Ich bin zu Dan Simmons zurückgekehrt und habe mich endlich an die Fortsetzung zu den Hyperion-Gesängen gewagt. Eines vorweg, es handelt sich zwar um eine Fortsetzung, aber die Hyperion-Gesänge selbst sind schon absolut rund und komplett. Endymion ist etwas für Leser, die nicht genug von dieser SciFi-Welt bekommen können.
Wieder handelt es sich um einen Sammelband der zwei Romane in einem Buch vereint. Mit dem ersten der beiden Romane, den Pforten der Zeit, bin ich durch, also hier eine kleine Review. Endymion spielt viele Jahrhunderte nach Hyperion und beschreibt was aus der Welt geworden ist. Die Hegemonie existiert nicht mehr. Ihr Farcasternetzwerk brach zusammen und so kann von der Gemeinschaft der Netzwelten keine Rede mehr sein. Stattdessen füllt eine neue Macht das Vakuum der Hegemonie aus. Der PAX ist eine katholische Theokratie, die sich mühsam über viele der ehemaligen Netzwelten ausgedient hat. Der Großteil der Menschheit besteht nun aus Auferstehungschristen und Auferstehung ist wörtlich zu verstehen.
Dargebracht wird uns die Geschichte von Raul Endymion, Held und namensgeber des Buches. Raul wurde zum Tode verurteilt und treibt im All in einer Art Schrödingers Kiste. Jeder Moment könnte sein letzter sein. Aber da das Ende auf sich warten lässt, begann er Aufzeichnungen anzufertigen, wie es so weit kam. Nur so viel, das ist nicht Rauls erste Verurteilung zum Tode. Endymion stammt vom Planeten Hyperion, der noch immer am Hintern der Galaxis liegt. Er wuchs als Nomade auf, schloss sich später der Heimatgarde an, war Gärtner und später Jagdführer durch die hyperionischen Sümpfe. Nun beauftragt ihn ein Dichter das Kind Aenea an den Zeitgräbern abzuholen und vor dem PAX zu beschützen.

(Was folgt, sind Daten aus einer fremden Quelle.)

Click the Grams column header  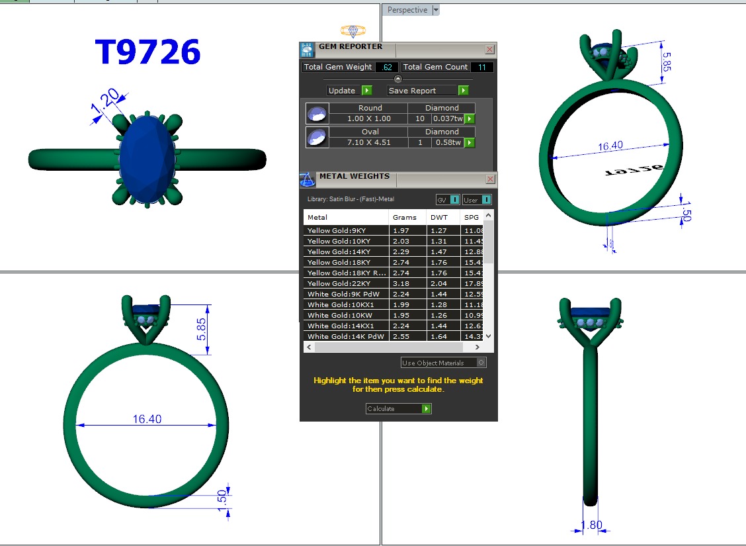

Mit dem Kind und einem Androiden im Schlepptau beginnt eine abenteuerliche Reise und das wohl irrsinnigste Katz- & Mausspiel, das ich je gelesen habe. Denn an Aeneas Fersen klebt der andere Hauptprotagonist des Buches, Pater-Captain de Soya. Wie bei Simmons üblich ist de Soya kein flacher Antagonist, sondern ein idealistischer Anhänger des Herrn, mit eigenen Wünschen und Zweifeln. Wunderbar ist, wie überfordert beide Helden mit ihrer jeweiligen Aufgabe wirken.
Diese Reise bzw. Jagd macht den Spannungsbogen des ersten Buches aus. Wann immer es droht langweilig zu werden, fährt Simmons wieder interessante Ideen auf, seien es exotische Welten, seine raffinierten Plottwists oder eine gehörige Dosis Hybris. Im direkten Vergleich mit dem ersten Hyperion-Buch zieht dieser Endymion-Teil den Kürzeren. Das ist aber meckern auf enorm hohen Niveau. Denn während die Pilgergeschichten aus Hyperion extrem viele Genres bedienten, ist Endymion vor allen Dingen ein reinrassiger Abenteuer-SciFi-Roman. Ich freue mich darauf wie es weitergeht.